Irgendwann war ich an dem Punkt, dass ich dachte: Entweder die Sache mit Gott, mit Jesus, mit der Auferstehung, mit der Hoffnung, mit seinem Reden im Alltag, mit allem Übernatürlichen, wozu Gott selbst ja gehört, stimmt, oder es stimmt alles nicht. Es kam für mich nicht in Frage eine halbe Sache daraus zu machen. Es reichte mir nicht, Sonntags in einen Gottesdienst zu gehen, meine „Pflichten“ zu erfüllen indem ich mal in der Bibel las, mal betete und mich in den Diensten der Gemeinde engagierte. Es machte keinen Sinn für mich, nicht zu erwarten, dass das wovon in der Bibel die Rede ist, auch für mich Realität sein kann. Nicht von diesem Glauben zu erwarten, dass er jeden Tag meines Lebens beeinflussen kann. Diese Art den Glauben zu leben bedeutete für mich übrigens nie, dass ich nicht zweifeln und hinterfragen dürfte.

Es war schon immer so, dass ich beispielsweise den Sinn von Regeln und Verboten verstehen wollte, bevor ich akzeptierte mich daran zu halten. Das hatte nichts mit Rebellion zu tun, sondern mit dem Wunsch, den Sinn von Dingen zu verstehen. Und wenn es für mich keinen Sinn machte, dann empfand ich es als Zeitverschwendung und ineffektiv, mich dem unterzuordnen. Die junge Generation von heute kennt das vielleicht, Dinge nur tun zu wollen, wenn sie für uns einen Sinn ergeben oder wenn sie unser Leben bereichern.
Was den christlichen Glauben angeht ist es genauso. Menschen heutzutage werden höchstwahrscheinlich irgendwann aufhören den Glauben zu leben oder überhaupt zu glauben, wenn es keinen Unterschied für ihr Leben macht.
Deshalb ist es mir besonders wichtig, dass der Glaube an Gott erlebbar wird.
Deshalb ist es wichtig, dass meine Verbindung zu Gott mein Denken, mein Reden und mein Handeln zum Positiven verändert wenn er für andere, für meine Kinder und für mich selbst Sinn machen soll.

Ich stand also vor der Frage: Ganz, oder garnicht? Macht das hier für mich einen Unterschied?

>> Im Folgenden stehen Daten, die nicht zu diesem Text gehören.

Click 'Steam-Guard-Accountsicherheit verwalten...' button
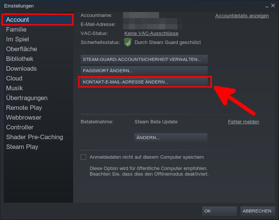Image resolution: width=279 pixels, height=220 pixels. click(144, 59)
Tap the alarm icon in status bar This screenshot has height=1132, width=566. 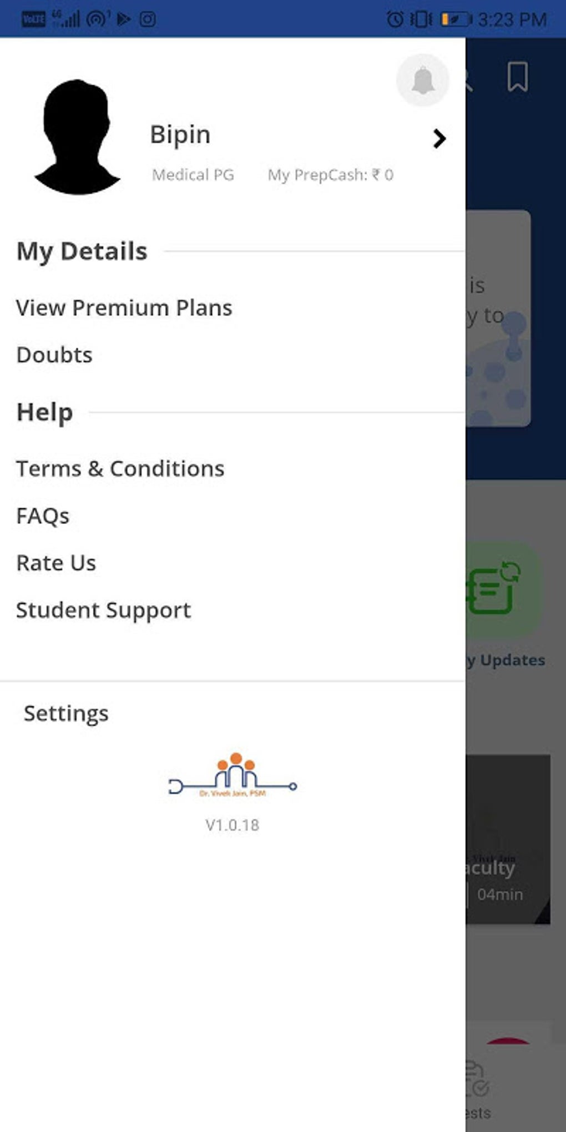point(395,20)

Die Antwort war eindeutig: Gott war in meinem ganzen Leben zu real gewesen, um ihn leugnen zu können. Ich hatte schon zu viel mit ihm erlebt und gesehen (darüber kann ich ein andermal mehr erzählen).
Garnicht mehr zu glauben, war für mich keine Option.
Also entschied ich mich dafür zu glauben. Mit allem was dazu gehört.